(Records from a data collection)
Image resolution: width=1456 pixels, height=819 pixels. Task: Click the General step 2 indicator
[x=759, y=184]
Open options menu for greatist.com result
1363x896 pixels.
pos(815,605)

**WORK INSTRUCTION:** Each line of the records above should be copied exactly.

**TASK RESULT:**
Image resolution: width=1456 pixels, height=819 pixels. Task: Click the General step 2 indicator
[x=759, y=184]
Open options menu for greatist.com result
1363x896 pixels.
pos(815,605)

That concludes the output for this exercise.